EXERCISE DIRECTIONS: Output all of the entries exactly as they are given.

PROVIDED DATA: Begin

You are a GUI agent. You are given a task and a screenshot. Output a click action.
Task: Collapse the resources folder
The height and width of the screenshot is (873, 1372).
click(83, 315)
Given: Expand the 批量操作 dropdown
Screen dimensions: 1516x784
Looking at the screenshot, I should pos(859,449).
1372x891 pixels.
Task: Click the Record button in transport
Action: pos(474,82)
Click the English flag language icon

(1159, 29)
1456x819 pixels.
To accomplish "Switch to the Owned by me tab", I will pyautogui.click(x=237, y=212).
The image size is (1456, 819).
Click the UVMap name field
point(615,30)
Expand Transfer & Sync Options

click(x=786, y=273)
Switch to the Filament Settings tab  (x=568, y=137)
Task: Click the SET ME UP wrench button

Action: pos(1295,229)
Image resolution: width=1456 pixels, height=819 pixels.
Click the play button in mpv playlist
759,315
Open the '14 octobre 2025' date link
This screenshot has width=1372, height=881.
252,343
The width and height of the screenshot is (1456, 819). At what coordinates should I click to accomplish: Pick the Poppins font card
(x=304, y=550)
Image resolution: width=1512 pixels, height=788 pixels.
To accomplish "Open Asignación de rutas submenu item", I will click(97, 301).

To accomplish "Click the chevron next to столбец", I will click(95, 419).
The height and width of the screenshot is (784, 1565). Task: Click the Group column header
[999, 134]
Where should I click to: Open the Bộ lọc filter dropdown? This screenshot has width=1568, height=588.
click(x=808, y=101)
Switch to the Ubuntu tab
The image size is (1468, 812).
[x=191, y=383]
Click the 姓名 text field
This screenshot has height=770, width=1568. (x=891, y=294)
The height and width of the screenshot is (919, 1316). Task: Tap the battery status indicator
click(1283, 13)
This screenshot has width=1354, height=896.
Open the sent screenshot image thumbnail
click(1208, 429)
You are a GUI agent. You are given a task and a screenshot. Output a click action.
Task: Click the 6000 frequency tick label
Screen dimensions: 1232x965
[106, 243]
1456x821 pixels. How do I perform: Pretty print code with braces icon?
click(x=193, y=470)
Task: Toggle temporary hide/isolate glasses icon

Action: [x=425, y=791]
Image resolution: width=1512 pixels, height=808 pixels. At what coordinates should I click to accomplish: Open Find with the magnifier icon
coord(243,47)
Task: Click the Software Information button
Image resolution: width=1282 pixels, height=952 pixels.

PROVIDED DATA: End

EXPECTED ANSWER:
You are a GUI agent. You are given a task and a screenshot. Output a click action.
Task: Collapse the resources folder
The height and width of the screenshot is (873, 1372).
click(83, 315)
Given: Expand the 批量操作 dropdown
Screen dimensions: 1516x784
Looking at the screenshot, I should pos(859,449).
1372x891 pixels.
Task: Click the Record button in transport
Action: pos(474,82)
Click the English flag language icon

(1159, 29)
1456x819 pixels.
To accomplish "Switch to the Owned by me tab", I will pyautogui.click(x=237, y=212).
The image size is (1456, 819).
Click the UVMap name field
point(615,30)
Expand Transfer & Sync Options

click(x=786, y=273)
Switch to the Filament Settings tab  (x=568, y=137)
Task: Click the SET ME UP wrench button

Action: pos(1295,229)
Image resolution: width=1456 pixels, height=819 pixels.
Click the play button in mpv playlist
759,315
Open the '14 octobre 2025' date link
This screenshot has width=1372, height=881.
252,343
The width and height of the screenshot is (1456, 819). At what coordinates should I click to accomplish: Pick the Poppins font card
(x=304, y=550)
Image resolution: width=1512 pixels, height=788 pixels.
To accomplish "Open Asignación de rutas submenu item", I will click(97, 301).

To accomplish "Click the chevron next to столбец", I will click(95, 419).
The height and width of the screenshot is (784, 1565). Task: Click the Group column header
[999, 134]
Where should I click to: Open the Bộ lọc filter dropdown? This screenshot has width=1568, height=588.
click(x=808, y=101)
Switch to the Ubuntu tab
The image size is (1468, 812).
[x=191, y=383]
Click the 姓名 text field
This screenshot has height=770, width=1568. (x=891, y=294)
The height and width of the screenshot is (919, 1316). Task: Tap the battery status indicator
click(1283, 13)
This screenshot has width=1354, height=896.
Open the sent screenshot image thumbnail
click(1208, 429)
You are a GUI agent. You are given a task and a screenshot. Output a click action.
Task: Click the 6000 frequency tick label
Screen dimensions: 1232x965
[106, 243]
1456x821 pixels. How do I perform: Pretty print code with braces icon?
click(x=193, y=470)
Task: Toggle temporary hide/isolate glasses icon

Action: [x=425, y=791]
Image resolution: width=1512 pixels, height=808 pixels. At what coordinates should I click to accomplish: Open Find with the magnifier icon
coord(243,47)
Task: Click the Software Information button
Image resolution: width=1282 pixels, height=952 pixels.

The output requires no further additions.